Monday, Apr. 14, 1958

SOVIET POP BALLET

THE Bolshoi and Tchaikovsky theaters are only a stout walk from each other in Moscow, but at first glance their respective products seem to be versts apart. The Bolshoi's stage glitters with the familiar, stylized formulations of the classic ballet; the Tchaikovsky's shivers to the explosive hop-stomp-and-run of the folk dance. Most Westerners have glimpsed some reflections of the Russian classical style; 'few have sampled the exuberant dance language of Russia's full folklore. Next week the U.S. will get its first good look at that language when the Moiseyev Dance Company, first major Soviet dance group ever to appear in the U.S., arrives at Manhattan's Metropolitan Opera House to start a ten-week tour.

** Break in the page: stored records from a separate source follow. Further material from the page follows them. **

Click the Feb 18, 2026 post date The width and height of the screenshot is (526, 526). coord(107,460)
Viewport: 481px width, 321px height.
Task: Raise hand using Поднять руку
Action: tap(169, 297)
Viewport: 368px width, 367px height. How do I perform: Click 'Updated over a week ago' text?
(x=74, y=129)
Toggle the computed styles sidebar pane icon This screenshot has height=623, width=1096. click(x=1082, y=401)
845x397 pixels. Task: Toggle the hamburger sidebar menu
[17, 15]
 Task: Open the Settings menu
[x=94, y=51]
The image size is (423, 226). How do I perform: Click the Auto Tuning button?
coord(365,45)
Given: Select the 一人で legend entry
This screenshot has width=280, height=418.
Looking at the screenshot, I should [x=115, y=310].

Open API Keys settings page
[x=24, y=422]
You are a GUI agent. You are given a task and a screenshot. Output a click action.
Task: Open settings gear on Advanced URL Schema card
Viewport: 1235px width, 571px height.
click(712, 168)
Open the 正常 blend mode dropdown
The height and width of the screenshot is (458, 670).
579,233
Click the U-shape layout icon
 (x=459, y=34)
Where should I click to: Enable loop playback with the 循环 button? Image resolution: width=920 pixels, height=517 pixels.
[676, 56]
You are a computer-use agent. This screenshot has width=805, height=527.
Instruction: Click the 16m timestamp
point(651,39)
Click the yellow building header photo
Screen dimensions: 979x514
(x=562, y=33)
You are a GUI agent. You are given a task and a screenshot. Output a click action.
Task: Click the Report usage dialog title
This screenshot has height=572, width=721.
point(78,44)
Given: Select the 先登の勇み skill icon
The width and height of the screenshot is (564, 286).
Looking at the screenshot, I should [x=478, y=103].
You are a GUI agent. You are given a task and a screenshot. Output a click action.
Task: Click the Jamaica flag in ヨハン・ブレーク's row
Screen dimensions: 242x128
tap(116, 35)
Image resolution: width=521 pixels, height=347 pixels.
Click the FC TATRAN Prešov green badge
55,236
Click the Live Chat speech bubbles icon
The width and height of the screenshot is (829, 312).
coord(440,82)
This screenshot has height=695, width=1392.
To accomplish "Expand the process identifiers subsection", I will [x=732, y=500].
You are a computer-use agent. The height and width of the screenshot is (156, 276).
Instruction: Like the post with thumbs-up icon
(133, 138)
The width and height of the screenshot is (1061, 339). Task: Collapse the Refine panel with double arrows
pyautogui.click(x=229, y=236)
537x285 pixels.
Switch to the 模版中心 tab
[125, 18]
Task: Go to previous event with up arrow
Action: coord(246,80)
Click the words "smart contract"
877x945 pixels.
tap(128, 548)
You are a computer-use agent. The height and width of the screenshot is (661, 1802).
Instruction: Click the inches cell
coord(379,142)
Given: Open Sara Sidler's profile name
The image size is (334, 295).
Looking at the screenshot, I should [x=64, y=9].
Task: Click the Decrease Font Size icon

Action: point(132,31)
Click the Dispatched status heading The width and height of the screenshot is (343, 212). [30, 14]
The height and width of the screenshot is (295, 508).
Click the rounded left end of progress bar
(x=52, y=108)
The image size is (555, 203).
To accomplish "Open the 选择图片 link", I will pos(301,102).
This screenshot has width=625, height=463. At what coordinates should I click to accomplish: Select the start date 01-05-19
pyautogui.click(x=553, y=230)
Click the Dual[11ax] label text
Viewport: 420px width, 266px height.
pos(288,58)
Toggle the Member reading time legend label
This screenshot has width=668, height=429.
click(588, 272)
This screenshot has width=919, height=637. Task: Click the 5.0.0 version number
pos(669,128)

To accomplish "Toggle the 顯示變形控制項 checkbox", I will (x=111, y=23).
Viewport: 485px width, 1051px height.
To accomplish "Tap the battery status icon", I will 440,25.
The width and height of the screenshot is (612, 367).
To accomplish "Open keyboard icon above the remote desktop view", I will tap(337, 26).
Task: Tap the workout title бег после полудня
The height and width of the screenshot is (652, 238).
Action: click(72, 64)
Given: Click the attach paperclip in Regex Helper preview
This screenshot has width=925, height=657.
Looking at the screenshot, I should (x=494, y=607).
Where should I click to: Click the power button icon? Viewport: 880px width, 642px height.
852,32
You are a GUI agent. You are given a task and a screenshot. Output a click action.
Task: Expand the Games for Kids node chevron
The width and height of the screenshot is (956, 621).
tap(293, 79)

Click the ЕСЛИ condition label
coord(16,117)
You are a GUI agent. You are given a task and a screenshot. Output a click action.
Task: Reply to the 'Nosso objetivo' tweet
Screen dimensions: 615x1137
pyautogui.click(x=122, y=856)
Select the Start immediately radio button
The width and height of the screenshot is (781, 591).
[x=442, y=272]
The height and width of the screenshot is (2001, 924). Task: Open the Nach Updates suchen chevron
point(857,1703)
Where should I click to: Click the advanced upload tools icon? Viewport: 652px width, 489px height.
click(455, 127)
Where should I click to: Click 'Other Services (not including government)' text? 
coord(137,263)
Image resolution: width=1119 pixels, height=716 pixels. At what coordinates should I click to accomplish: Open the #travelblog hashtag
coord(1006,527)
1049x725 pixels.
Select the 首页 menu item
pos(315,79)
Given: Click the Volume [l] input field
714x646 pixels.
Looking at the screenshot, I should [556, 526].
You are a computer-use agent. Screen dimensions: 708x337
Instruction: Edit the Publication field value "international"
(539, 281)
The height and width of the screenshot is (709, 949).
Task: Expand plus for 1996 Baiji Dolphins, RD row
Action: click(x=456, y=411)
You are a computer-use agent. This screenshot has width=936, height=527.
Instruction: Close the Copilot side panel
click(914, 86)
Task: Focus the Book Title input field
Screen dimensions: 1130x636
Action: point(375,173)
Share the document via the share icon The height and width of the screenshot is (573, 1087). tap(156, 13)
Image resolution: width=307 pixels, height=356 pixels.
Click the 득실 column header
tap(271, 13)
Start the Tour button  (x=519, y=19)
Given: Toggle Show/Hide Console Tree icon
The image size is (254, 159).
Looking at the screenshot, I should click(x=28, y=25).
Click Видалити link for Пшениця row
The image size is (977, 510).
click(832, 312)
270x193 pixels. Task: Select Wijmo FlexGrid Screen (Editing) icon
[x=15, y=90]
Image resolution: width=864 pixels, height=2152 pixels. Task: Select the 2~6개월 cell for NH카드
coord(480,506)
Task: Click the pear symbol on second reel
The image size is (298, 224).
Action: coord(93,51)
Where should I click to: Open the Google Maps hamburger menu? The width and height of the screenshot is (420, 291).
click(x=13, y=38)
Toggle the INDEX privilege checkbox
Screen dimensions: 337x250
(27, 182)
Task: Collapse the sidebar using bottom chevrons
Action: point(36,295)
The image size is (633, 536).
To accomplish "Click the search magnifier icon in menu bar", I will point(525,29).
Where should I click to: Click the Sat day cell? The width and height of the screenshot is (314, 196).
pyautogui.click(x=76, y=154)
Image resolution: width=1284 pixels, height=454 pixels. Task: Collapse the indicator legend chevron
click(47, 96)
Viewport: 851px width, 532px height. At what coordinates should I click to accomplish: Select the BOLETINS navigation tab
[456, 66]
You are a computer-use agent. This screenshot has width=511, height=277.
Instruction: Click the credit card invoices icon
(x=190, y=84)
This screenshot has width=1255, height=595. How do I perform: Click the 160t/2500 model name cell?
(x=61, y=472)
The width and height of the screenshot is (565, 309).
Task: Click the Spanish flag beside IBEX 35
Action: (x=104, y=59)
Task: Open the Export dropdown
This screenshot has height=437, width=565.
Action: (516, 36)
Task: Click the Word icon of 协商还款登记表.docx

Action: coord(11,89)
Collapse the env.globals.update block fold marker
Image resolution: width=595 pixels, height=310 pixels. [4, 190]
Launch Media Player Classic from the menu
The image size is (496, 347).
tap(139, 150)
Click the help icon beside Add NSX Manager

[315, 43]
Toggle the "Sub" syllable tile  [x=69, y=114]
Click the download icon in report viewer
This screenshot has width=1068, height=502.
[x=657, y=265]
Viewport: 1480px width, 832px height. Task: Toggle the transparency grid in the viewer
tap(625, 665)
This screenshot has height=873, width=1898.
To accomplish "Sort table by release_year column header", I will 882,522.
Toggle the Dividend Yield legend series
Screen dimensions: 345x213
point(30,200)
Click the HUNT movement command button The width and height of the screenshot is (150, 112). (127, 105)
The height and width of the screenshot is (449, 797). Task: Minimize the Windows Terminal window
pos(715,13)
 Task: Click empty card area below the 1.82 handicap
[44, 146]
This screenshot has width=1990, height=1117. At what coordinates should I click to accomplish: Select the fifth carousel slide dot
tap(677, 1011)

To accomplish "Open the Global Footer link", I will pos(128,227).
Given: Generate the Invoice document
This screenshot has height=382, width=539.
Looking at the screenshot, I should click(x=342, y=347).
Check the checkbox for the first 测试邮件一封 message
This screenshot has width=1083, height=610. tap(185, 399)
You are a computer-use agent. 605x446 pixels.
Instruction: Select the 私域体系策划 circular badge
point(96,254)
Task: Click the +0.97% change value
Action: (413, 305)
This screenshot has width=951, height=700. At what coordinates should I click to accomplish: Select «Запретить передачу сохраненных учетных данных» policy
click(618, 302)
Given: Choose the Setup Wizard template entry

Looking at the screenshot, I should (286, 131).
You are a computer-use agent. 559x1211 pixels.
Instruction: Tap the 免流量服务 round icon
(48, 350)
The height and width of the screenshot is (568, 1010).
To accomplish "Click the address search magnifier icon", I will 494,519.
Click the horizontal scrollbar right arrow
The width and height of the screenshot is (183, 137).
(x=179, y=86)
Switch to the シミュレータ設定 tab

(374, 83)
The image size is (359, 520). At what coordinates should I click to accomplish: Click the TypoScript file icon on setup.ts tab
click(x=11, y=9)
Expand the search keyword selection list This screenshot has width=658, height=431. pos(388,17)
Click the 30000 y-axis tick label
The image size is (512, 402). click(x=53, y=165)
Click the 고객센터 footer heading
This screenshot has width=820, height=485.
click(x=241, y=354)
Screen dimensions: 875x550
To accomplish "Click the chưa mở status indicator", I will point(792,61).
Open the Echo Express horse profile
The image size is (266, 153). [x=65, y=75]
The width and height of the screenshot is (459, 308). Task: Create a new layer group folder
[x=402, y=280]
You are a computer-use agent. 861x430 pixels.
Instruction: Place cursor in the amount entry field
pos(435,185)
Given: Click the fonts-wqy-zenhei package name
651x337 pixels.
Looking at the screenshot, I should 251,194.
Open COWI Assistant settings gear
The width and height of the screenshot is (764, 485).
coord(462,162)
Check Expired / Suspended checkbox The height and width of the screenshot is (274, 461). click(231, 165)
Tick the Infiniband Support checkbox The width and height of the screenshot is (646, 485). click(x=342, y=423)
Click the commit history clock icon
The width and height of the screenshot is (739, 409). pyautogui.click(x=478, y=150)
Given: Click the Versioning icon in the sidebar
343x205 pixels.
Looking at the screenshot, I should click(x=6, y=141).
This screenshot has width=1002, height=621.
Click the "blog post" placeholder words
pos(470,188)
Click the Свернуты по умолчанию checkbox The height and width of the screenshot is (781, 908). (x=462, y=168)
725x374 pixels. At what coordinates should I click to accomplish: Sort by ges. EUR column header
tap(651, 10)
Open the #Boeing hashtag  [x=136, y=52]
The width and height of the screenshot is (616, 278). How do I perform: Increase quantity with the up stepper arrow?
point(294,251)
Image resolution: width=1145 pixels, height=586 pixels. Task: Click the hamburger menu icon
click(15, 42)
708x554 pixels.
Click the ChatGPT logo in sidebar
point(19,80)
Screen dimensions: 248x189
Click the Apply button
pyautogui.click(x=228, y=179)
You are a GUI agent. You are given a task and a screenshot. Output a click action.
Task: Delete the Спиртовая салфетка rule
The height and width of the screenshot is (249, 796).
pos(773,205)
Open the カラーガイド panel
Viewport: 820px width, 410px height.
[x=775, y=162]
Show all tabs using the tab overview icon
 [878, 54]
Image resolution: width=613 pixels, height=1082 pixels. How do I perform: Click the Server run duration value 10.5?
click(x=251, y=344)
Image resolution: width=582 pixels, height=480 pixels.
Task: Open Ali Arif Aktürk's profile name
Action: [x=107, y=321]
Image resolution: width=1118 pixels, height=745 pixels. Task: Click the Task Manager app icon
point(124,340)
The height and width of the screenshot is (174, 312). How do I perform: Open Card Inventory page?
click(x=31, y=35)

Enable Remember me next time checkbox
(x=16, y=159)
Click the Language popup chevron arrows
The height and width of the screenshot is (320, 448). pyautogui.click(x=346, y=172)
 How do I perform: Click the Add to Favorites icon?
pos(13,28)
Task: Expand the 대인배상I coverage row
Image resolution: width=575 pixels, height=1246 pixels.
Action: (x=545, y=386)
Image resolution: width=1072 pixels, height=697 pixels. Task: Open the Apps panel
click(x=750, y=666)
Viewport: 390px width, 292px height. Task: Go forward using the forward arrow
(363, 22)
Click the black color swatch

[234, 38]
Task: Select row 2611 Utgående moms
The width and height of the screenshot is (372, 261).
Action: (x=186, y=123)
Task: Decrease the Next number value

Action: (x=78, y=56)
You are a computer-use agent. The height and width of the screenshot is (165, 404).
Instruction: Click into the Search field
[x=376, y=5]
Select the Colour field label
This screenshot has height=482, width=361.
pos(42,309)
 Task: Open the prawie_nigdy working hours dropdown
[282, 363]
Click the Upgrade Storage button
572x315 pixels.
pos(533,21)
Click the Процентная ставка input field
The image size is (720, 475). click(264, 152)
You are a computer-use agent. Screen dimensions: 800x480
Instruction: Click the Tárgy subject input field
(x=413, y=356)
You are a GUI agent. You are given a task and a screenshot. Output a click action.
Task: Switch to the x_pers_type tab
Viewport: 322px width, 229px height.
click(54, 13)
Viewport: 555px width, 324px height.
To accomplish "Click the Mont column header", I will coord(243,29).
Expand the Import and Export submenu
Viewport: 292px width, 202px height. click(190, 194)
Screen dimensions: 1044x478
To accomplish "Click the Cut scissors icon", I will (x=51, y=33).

The group, created by Choreographer Igor Moiseyev, 52, onetime soloist and ballet master at the Bolshoi, is only partially concerned with true folk dancing. In the company's history of 160 works are a generous sprinkling of what Moiseyev calls "popular ballets"--works that express contemporary themes in the casual movements of everyday life, a fusion reminiscent of the effect U.S. Choreographer Jerome Robbins achieves in such works as Fancy Free. Even in the straight folk dances Choreographer Moiseyev prunes and shapes his material to gain dramatic continuity and a clearly defined dance line. Says he: "We do not merely photograph. We try to reveal and enrich." He often starts with a folk melody, watches the company improvise while the orchestra plays it, then works out a finished dance movement and has a fully orchestrated score fitted to it. To prepare themselves for their hybrid dance styles, the go members of the company train in a special department of the Bolshoi School of Ballet.

The breezy, peasant-sturdy Moiseyev Dancers will perform at least a dozen works in the U.S. (see color pages). Most of them are characterized by parade-drilled precision in the mass movements and a kind of frenzied kinetic attack that fills the air with flying forms and blurs the stage with color. The group's most popular number is a satire on Russia's favorite sport, entitled Soccer; in a dazzling mixture of mime, dance and spring-legged acrobatics, the work defines the brawling progress of a match, from the opening whistle to a spectacular save at the goal.

Also in the tour repertory: The Partisans, an episode in the lives of a group of World War II guerrilla fighters, in which the black-clad dancers move in startling imitation of galloping horsemen to the music of a Georgian Lezghinka; Spring Dances from the Ukrainian Suite, which opens with a slow, weaving dance evocation of the melancholy a Ukrainian girl feels when her lover leaves for the front, ends with a bravura blaze of tremendous Gopak leaps as the lover returns triumphant to the village. In contrast with scenes more or less mirroring Soviet life, there are evocations of the past such as Khorumi, a heroic dance on themes of war and the hunt, performed in Georgia in the 12th century.

All told, the Moiseyev Dancers will visit eleven cities across the U.S. and Canada. If their experience in London and Paris is any indication, their Russian hoedowns will please the crowds, whet their appetite for the Bolshoi, which is scheduled to arrive in the U.S. in spring 1959.